● SELECTION
** begin **

1 files changed, 25 insertions, 0 deletions
diff --git a/Documentation/admin-guide/perf/nvidia-tegra410-pmu.rst b/Documentation/admin-guide/perf/nvidia-tegra410-pmu.rst
index c065764d41fe..9945c43f6a7a 100644
--- a/Documentation/admin-guide/perf/nvidia-tegra410-pmu.rst
+++ b/Documentation/admin-guide/perf/nvidia-tegra410-pmu.rst
@@ -8,6 +8,7 @@ metrics like memory bandwidth, latency, and utilization:
 * Unified Coherence Fabric (UCF)
 * PCIE
 * PCIE-TGT
+* CPU Memory (CMEM) Latency
 
 PMU Driver
 ----------
@@ -344,3 +345,27 @@ Example usage:
   0x10000 to 0x100FF on socket 0's PCIE RC-1::
 
     perf stat -a -e nvidia_pcie_tgt_pmu_0_rc_1/event=0x1,dst_addr_base=0x10000,dst_addr_mask=0xFFF00,dst_addr_en=0x1/
+
+CPU Memory (CMEM) Latency PMU
+-----------------------------
+
+This PMU monitors latency events of memory read requests from the edge of the
+Unified Coherence Fabric (UCF) to local CPU DRAM:
+
+  * RD_REQ counters: count read requests (32B per request).

** end **

● DATA LINES

** begin **

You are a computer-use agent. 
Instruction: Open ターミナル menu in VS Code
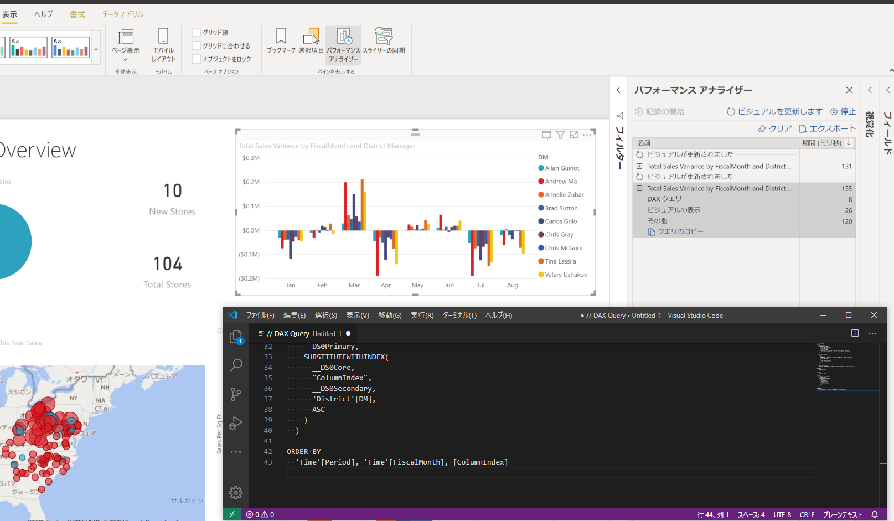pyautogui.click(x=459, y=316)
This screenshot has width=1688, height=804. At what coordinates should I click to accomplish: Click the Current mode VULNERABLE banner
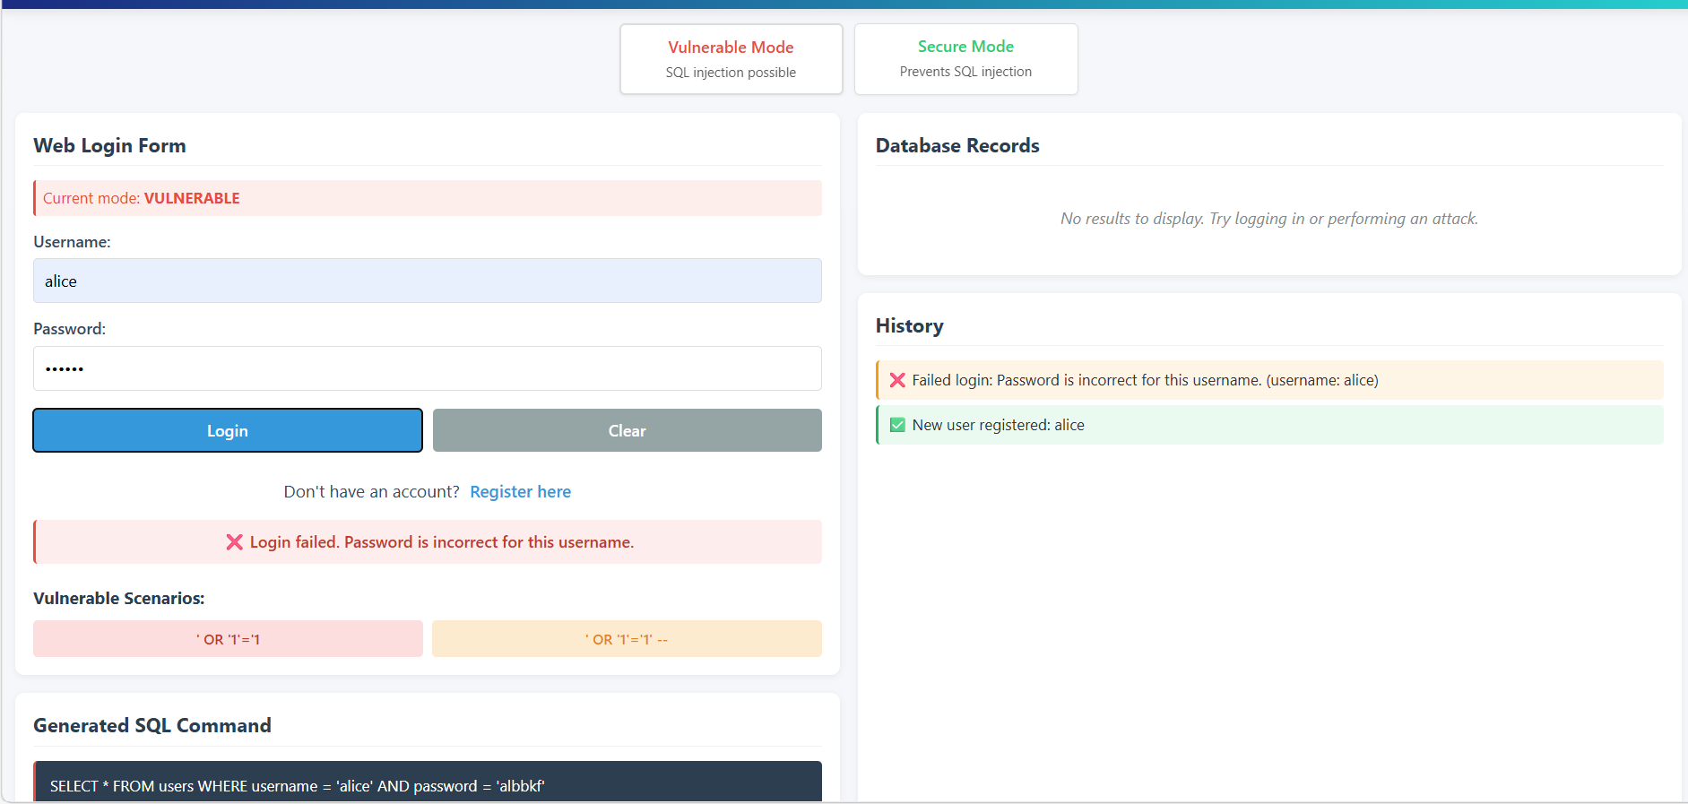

** end **

● WORK INSTRUCTIONS
A: In the Tegra410 PMU documentation patch, how much data does each read request counted by the RD_REQ counters stand for?
B: Copy the stretch of the Tegra410 PMU documentation patch from "perf stat -a" through "(32B per request).".
C: Carry on the Tegra410 PMU documentation patch after its last line.

● RESULTS
A: 32B per request.

B:
perf stat -a -e nvidia_pcie_tgt_pmu_0_rc_1/event=0x1,dst_addr_base=0x10000,dst_addr_mask=0xFFF00,dst_addr_en=0x1/
+
+CPU Memory (CMEM) Latency PMU
+-----------------------------
+
+This PMU monitors latency events of memory read requests from the edge of the
+Unified Coherence Fabric (UCF) to local CPU DRAM:
+
+  * RD_REQ counters: count read requests (32B per request).

C:
+  * RD_CUM_OUTS counters: accumulated outstanding request counter, which track
+    how many cycles the read requests are in flight.
+  * CYCLES counter: counts the number of elapsed cycles.
+
+The average latency is calculated as::
+
+   FREQ_IN_GHZ = CYCLES / ELAPSED_TIME_IN_NS
+   AVG_LATENCY_IN_CYCLES = RD_CUM_OUTS / RD_REQ
+   AVERAGE_LATENCY_IN_NS = AVG_LATENCY_IN_CYCLES / FREQ_IN_GHZ
+
+The events and configuration options of this PMU device are described in sysfs,
+see /sys/bus/event_source/devices/nvidia_cmem_latency_pmu_<socket-id>.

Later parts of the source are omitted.